La garza de más edad recordó otras vivencias: «Éramos polluelos cuando
ellos arribaron a El Jardín. Todavía no tenía ese nombre. Llegaron a
medianoche en medio de un haz de luz blanca, de un estruendoso batir de alas
y de una fuerte brisa. Quedamos encandilados. Por ese entonces sólo éramos
unos cuantos pájaros. Dormíamos repartidos entre el tamarindo y la grosella.
La poderosa luz nos encegueció. Volamos asustados sin saber qué sucedía,
sacudidos por la brisa. Dentro de lo poco que alcanzamos a ver distinguimos
dos seres diferentes y un cajón. Nunca habíamos visto al hombre. Nos
infundió respeto desde el primer momento. Volamos en círculos cada vez más
estrechos hasta quedar bien cerca. Los creímos muertos. Aun así velamos su
descanso. Nadie volvió a pegar el ojo. Al amanecer la madre despertó cubierta
de barro, lloraba inconsolablemente y el chico dormía. La luz del día y el
tiempo les mostraron donde estaban, y qué debían hacer para sobrevivir».
Otros pájaros contaron más detalles: sobre los primeros días, sobre la
búsqueda de agua y comida, la construcción de la primera ramada, los
primeros tratos con ellos, los lloriqueos de Armerito, sus intentos por
comunicarse con ellos, el aprendizaje del idioma y el resto de circunstancias.
«La vida cambió desde que llegaron», agregó un pato entrado en años.

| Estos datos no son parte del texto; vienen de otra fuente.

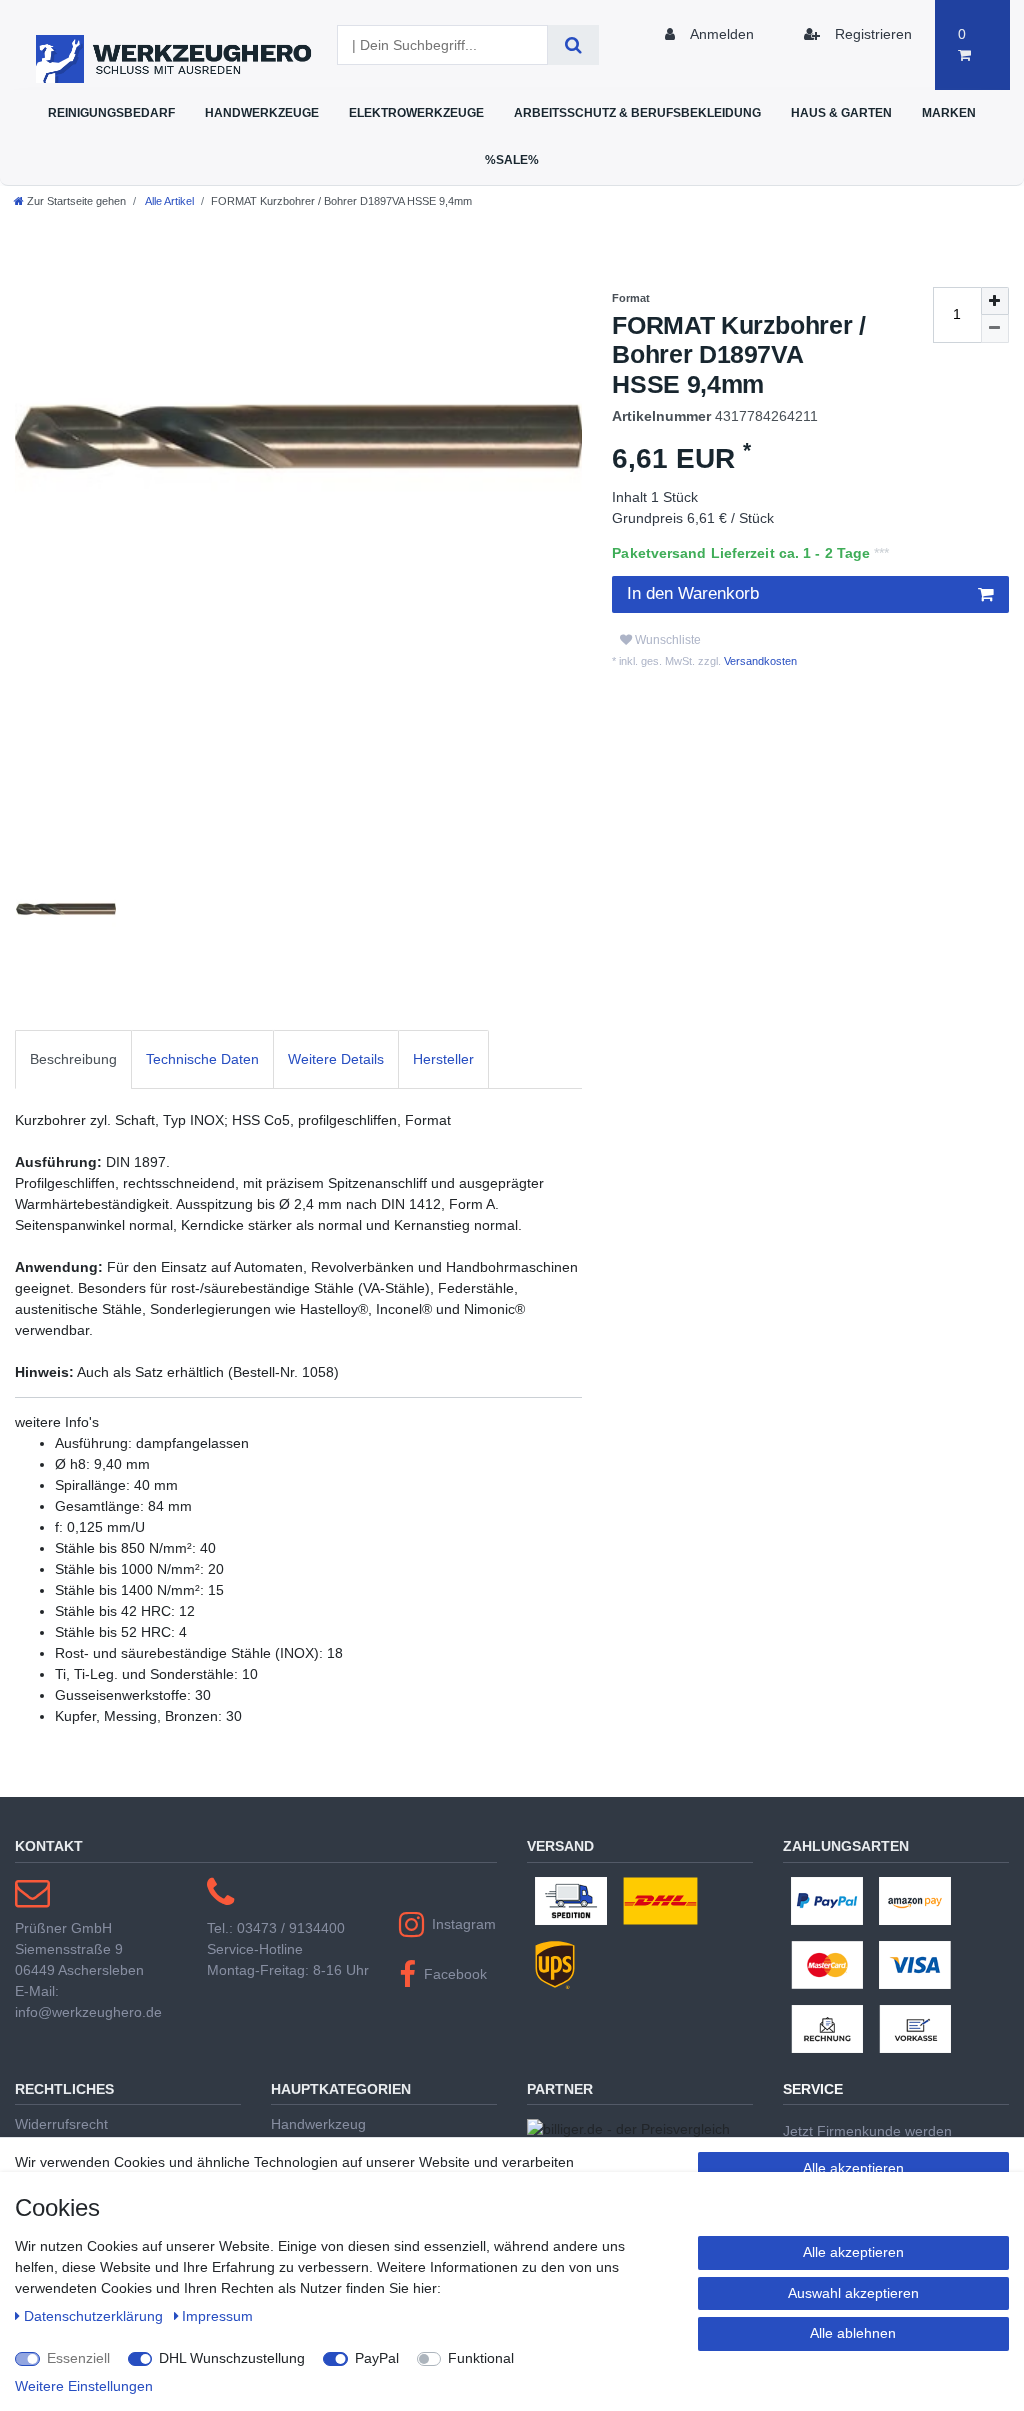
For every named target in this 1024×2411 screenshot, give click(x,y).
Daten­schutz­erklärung (95, 2316)
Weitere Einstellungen (84, 2386)
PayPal (377, 2358)
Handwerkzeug (318, 2124)
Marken (949, 112)
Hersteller (443, 1059)
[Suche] (573, 45)
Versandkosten (759, 661)
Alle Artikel (168, 201)
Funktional (481, 2358)
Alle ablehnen (853, 2333)
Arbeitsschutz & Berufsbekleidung (637, 112)
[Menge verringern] (995, 329)
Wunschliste (666, 640)
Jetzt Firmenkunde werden (867, 2131)
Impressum (217, 2316)
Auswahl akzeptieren (853, 2293)
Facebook (455, 1974)
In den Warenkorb (693, 593)
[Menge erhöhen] (995, 301)
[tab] (73, 1059)
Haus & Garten (841, 112)
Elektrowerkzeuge (416, 112)
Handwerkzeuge (262, 112)
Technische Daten (202, 1059)
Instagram (464, 1924)
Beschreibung (73, 1059)
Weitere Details (336, 1059)
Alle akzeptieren (853, 2168)
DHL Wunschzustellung (232, 2358)
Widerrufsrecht (61, 2124)
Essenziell (78, 2358)
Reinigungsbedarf (111, 112)
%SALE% (512, 159)
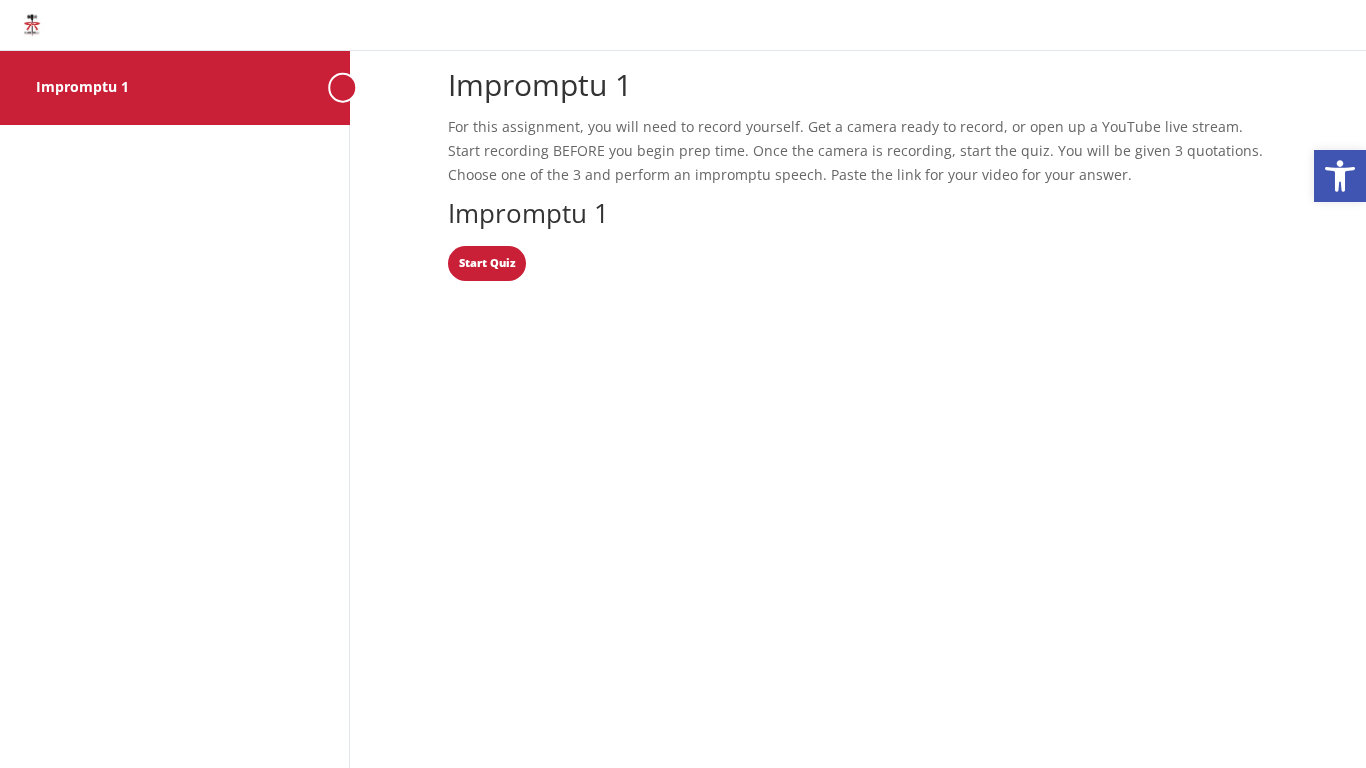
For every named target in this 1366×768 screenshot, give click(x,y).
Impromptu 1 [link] (82, 86)
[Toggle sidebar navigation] (344, 87)
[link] (1340, 176)
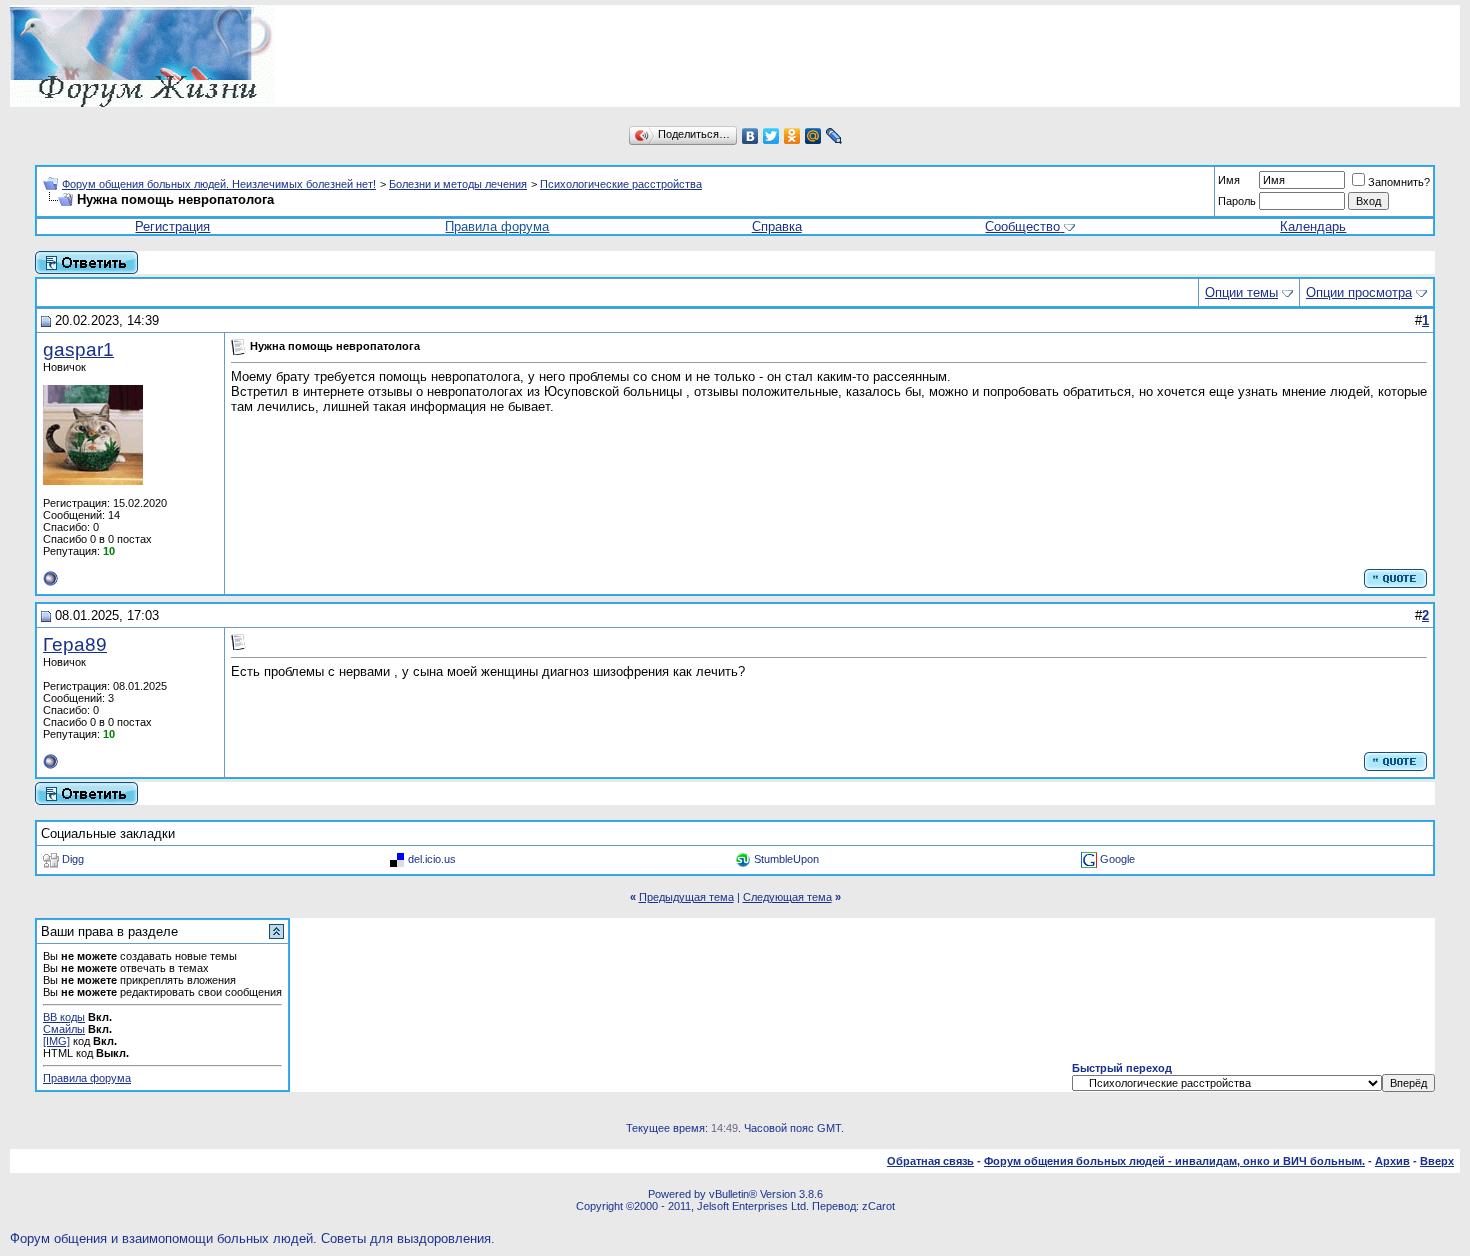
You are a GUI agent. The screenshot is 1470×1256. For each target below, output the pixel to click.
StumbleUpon (786, 859)
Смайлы (64, 1029)
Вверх (1437, 1161)
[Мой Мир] (813, 136)
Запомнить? (1399, 182)
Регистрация (172, 226)
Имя (1229, 180)
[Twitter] (771, 136)
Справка (777, 226)
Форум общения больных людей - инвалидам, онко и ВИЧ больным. (1174, 1161)
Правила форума (497, 226)
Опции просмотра (1359, 292)
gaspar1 (78, 349)
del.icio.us (432, 859)
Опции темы (1241, 292)
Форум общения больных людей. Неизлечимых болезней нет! (219, 184)
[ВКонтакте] (750, 136)
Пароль (1237, 201)
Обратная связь (930, 1161)
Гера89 (75, 644)
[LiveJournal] (834, 136)
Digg (73, 859)
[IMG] (56, 1041)
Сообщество (1022, 226)
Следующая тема (787, 897)
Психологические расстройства (621, 184)
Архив (1392, 1161)
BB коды (64, 1017)
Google (1117, 859)
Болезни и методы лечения (458, 184)
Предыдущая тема (686, 897)
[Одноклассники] (792, 136)
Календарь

«Cambió para bien», aclaró.
«Estoy de acuerdo», anotó una mensajera. Cada vez que decían algo el
habla se les dificultaba y lo hacían más lento, en tono grave, y sus voces
arrastraban un eco como si las palabras provinieran de ultratumba.
«Tengo miedo», chilló la más joven de las torcaces.
«¿Vamos a morir?», preguntó.
«Si, moriremos», respondió el Pinzón carpintero. «Pero estaremos bien».
«No quiero morir — dijo la torcaz. — Tengo miedo de la muerte. Quiero
llegar a El Jardín. Explíquenme cuanto sepan de la muerte, quiero saberlo
todo. No sean malos. ¿A dónde va uno al morir? ¿Regresa algún día? ¿Es
divertido estar allá? ¿Hay nieve, ríos y lluvia? ¿Nos veremos con la madre y
Armerito?».
Reinó el silencio absoluto. El silencio de la muerte es diferente al silencio
de la vida. Es frío, paraliza los músculos, el alma, el pensamiento, y es eterno.
Los pájaros no sabían con certeza si la vida había concluido.
Probablemente sí, porque si la luz no llegaba al Planeta éste moriría, y también
todas sus formas de vida. Era un epilogo lánguido e inhumano. El poderoso
hombre, gestor de mil guerras y diez mil batallas, héroe de la conquista del
espacio sideral, creador de la ciencia, la política, la democracia, y de la vida y
de la muerte, el único ser pensante de la naturaleza, moría huyendo cual
descamisado miserable, sin dar la batalla final. Asesinado por sus propios
engendros. Sin haber podido recobrar la dignidad, porque la ferió en el
mercado al postor que primero apareció.
Era infame que la Tierra y los demás seres vivos murieran de esa forma.
Que debieran pagar el costo de una humanidad timorata para intervenir en
favor del planeta y de la vida, como lo habían visto los pájaros con sus propios
ojos. Les tocaba el turno a ellos. Estaban ahí, en el oasis, gélidos e inermes, en
un sarcófago en forma de rosa, a la espera de la muerte.
¡Pobres pájaros!
¡Pobre humanidad!
¡Pobre Tierra!
Pero el desierto seguía protegiéndolos. No quería cargar sobre su espinazo
de dunas la culpa de su muerte. Los pájaros formaban parte del paisaje, del
viento, de la escasez, del peligro, de lo bello, de la topografía infernal.
En lugar de tumba sirvió de marco para salvarlos.
«¡El desierto es el desierto!» había dicho Armerito.
Un arcángel de alas verdes y capa color purpura les dio luz y calor. Los
revivió y voló con ellos por los aires y los llevó hasta El Fin del Mundo.
—¡Allá vienen madre! Vienen cantando la Canción del Hombre Perdido.
—¿Se la saben?
—¡Sí, madre!
—¡Gracias Señor por traerlos a salvo! —dijo ella, santiguándose.
—¡Gracias, Dios! —exclamó el jovencito, saltando de júbilo.